BEGIN DATA EXTRACTS
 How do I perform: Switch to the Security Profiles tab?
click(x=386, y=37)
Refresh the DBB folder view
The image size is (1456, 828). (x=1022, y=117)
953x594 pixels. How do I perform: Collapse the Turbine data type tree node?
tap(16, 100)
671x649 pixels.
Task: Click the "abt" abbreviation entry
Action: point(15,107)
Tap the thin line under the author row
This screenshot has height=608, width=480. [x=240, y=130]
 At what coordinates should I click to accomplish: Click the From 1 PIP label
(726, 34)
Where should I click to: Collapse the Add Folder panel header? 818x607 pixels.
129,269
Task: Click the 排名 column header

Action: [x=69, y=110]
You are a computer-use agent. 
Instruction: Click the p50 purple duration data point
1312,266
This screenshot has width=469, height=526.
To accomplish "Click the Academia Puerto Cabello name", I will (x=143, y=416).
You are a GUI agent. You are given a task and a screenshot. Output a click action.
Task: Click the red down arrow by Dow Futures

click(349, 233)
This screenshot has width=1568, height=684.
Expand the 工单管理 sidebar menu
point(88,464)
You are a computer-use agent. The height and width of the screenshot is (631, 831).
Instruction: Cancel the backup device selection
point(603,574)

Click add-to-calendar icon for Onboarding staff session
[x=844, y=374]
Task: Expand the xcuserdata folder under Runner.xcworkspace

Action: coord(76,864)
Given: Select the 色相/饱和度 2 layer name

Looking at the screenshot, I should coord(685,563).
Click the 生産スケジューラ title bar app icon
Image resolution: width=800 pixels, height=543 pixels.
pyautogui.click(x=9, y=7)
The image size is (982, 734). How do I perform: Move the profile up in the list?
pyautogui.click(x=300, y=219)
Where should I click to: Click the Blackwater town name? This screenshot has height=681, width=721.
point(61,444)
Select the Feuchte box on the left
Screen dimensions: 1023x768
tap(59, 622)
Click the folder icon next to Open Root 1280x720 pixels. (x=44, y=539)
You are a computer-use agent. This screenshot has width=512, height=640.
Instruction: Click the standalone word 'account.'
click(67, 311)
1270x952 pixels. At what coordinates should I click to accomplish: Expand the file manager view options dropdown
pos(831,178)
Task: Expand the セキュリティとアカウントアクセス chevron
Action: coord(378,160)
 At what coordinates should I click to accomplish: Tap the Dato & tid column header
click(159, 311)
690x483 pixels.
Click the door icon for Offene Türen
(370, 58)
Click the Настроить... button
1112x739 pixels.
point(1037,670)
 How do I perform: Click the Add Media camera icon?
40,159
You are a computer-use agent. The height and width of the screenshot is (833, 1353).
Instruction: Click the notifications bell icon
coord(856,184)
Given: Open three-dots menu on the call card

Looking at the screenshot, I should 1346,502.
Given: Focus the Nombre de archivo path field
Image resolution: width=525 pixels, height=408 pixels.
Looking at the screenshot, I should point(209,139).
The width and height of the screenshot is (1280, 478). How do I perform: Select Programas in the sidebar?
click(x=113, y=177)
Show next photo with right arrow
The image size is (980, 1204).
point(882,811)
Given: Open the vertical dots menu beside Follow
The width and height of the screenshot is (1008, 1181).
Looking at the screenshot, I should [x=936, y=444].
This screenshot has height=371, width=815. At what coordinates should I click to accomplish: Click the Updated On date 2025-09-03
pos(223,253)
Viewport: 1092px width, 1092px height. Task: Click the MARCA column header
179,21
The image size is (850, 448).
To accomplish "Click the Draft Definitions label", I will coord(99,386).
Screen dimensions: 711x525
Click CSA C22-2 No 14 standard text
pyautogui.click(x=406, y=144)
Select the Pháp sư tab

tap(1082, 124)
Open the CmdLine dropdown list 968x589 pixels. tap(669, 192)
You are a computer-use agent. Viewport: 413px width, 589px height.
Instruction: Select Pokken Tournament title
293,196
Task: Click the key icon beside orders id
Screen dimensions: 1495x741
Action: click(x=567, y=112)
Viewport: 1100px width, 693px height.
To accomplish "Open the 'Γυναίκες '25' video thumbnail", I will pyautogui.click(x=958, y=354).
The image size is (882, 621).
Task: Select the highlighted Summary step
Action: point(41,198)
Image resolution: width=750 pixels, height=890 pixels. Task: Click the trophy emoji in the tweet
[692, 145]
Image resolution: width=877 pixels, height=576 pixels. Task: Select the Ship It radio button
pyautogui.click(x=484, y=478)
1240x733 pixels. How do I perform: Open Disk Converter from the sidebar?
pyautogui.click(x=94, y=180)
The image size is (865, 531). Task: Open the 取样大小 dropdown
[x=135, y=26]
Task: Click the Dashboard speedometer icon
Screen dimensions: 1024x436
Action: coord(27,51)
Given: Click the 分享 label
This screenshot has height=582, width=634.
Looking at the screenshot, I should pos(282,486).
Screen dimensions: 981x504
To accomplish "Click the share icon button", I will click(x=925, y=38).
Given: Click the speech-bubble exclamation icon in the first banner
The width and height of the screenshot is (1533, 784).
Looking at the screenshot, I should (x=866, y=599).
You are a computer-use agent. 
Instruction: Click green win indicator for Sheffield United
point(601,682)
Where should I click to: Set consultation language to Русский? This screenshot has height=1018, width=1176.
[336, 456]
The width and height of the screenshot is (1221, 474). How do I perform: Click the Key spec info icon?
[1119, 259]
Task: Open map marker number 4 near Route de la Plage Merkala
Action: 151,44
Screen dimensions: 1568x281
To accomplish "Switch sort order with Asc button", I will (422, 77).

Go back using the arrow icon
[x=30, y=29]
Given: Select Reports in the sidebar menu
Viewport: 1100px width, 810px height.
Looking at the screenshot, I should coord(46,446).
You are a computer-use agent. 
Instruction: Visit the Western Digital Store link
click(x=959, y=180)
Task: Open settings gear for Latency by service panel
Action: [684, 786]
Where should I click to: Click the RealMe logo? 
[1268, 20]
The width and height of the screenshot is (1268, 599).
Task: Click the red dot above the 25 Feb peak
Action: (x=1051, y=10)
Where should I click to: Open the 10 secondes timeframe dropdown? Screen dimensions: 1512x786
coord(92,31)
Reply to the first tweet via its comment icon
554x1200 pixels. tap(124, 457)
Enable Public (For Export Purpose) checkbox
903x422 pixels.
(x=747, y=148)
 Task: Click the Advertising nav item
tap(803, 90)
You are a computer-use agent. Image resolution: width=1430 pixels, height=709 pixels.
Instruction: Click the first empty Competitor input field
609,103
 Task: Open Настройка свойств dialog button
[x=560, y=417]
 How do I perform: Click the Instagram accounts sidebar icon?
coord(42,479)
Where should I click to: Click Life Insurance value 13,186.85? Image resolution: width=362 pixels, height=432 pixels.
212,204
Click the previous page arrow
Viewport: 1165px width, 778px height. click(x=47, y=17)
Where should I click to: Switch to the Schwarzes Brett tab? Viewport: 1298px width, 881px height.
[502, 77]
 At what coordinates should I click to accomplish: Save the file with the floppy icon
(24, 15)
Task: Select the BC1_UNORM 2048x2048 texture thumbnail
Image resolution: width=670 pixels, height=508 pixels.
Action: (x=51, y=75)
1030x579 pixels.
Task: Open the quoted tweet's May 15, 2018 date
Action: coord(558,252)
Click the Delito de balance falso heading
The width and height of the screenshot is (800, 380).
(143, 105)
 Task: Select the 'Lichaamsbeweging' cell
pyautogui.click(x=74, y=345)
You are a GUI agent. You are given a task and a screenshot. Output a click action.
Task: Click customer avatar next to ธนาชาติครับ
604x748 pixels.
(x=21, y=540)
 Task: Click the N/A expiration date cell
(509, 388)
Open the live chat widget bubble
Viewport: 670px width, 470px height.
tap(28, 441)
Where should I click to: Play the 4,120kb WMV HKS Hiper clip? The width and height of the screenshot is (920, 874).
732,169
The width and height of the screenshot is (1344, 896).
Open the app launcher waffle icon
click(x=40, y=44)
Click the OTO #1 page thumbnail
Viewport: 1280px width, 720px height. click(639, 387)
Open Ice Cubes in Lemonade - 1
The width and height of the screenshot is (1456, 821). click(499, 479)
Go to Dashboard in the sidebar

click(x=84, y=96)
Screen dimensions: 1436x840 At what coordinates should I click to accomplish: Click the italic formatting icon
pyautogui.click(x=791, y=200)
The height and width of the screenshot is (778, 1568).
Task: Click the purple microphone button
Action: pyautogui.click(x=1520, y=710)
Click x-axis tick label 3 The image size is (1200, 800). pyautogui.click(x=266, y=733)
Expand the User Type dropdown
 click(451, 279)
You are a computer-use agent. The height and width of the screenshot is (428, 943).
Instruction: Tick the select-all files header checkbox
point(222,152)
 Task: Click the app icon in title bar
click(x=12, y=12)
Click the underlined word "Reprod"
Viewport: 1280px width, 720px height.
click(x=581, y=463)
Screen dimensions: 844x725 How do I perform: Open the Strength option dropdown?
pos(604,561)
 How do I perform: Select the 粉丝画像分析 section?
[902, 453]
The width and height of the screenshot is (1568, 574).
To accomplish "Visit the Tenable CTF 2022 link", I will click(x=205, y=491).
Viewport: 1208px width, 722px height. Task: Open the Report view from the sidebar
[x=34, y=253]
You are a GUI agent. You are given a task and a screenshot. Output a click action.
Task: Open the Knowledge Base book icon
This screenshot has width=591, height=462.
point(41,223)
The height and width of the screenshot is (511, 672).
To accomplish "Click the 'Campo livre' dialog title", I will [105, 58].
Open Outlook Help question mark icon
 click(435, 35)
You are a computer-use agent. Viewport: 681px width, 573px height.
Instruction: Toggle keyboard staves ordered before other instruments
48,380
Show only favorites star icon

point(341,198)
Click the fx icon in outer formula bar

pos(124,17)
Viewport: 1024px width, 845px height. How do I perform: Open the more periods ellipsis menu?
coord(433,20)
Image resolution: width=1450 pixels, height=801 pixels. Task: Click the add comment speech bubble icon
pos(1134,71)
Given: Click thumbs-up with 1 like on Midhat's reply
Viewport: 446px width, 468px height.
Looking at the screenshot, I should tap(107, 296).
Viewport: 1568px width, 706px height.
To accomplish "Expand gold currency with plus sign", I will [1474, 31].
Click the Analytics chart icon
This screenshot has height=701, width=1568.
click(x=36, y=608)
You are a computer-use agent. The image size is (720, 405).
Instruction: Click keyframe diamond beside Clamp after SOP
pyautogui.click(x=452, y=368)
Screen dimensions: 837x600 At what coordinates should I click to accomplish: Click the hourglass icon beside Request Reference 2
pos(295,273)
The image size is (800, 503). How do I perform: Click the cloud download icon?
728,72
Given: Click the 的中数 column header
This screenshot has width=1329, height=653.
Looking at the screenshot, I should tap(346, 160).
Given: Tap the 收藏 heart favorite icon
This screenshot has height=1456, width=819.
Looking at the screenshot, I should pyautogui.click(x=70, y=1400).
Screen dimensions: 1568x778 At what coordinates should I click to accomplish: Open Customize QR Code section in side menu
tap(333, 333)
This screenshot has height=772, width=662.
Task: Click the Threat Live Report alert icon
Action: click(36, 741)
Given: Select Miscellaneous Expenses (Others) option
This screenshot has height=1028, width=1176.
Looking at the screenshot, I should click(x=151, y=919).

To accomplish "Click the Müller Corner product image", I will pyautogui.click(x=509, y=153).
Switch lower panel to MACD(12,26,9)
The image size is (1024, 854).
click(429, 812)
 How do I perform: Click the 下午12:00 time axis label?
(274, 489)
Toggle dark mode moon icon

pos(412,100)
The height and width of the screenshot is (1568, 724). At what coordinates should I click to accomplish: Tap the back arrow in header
END DATA EXTRACTS
PROBLEM REQUIREMENTS: Your job is to print exactly the lines that run from the top of the entries through the line with "You are a computer-use agent. This", and no others.

YOUR SOLUTION:
 How do I perform: Switch to the Security Profiles tab?
click(x=386, y=37)
Refresh the DBB folder view
The image size is (1456, 828). (x=1022, y=117)
953x594 pixels. How do I perform: Collapse the Turbine data type tree node?
tap(16, 100)
671x649 pixels.
Task: Click the "abt" abbreviation entry
Action: point(15,107)
Tap the thin line under the author row
This screenshot has height=608, width=480. [x=240, y=130]
 At what coordinates should I click to accomplish: Click the From 1 PIP label
(726, 34)
Where should I click to: Collapse the Add Folder panel header? 818x607 pixels.
129,269
Task: Click the 排名 column header

Action: [x=69, y=110]
You are a computer-use agent. 
Instruction: Click the p50 purple duration data point
1312,266
This screenshot has width=469, height=526.
To accomplish "Click the Academia Puerto Cabello name", I will (x=143, y=416).
You are a GUI agent. You are given a task and a screenshot. Output a click action.
Task: Click the red down arrow by Dow Futures

click(349, 233)
This screenshot has width=1568, height=684.
Expand the 工单管理 sidebar menu
point(88,464)
You are a computer-use agent. The height and width of the screenshot is (631, 831).
Instruction: Cancel the backup device selection
point(603,574)

Click add-to-calendar icon for Onboarding staff session
[x=844, y=374]
Task: Expand the xcuserdata folder under Runner.xcworkspace

Action: coord(76,864)
Given: Select the 色相/饱和度 2 layer name

Looking at the screenshot, I should coord(685,563).
Click the 生産スケジューラ title bar app icon
Image resolution: width=800 pixels, height=543 pixels.
pyautogui.click(x=9, y=7)
The image size is (982, 734). How do I perform: Move the profile up in the list?
pyautogui.click(x=300, y=219)
Where should I click to: Click the Blackwater town name? This screenshot has height=681, width=721.
point(61,444)
Select the Feuchte box on the left
Screen dimensions: 1023x768
tap(59, 622)
Click the folder icon next to Open Root 1280x720 pixels. (x=44, y=539)
You are a computer-use agent. This screenshot has width=512, height=640.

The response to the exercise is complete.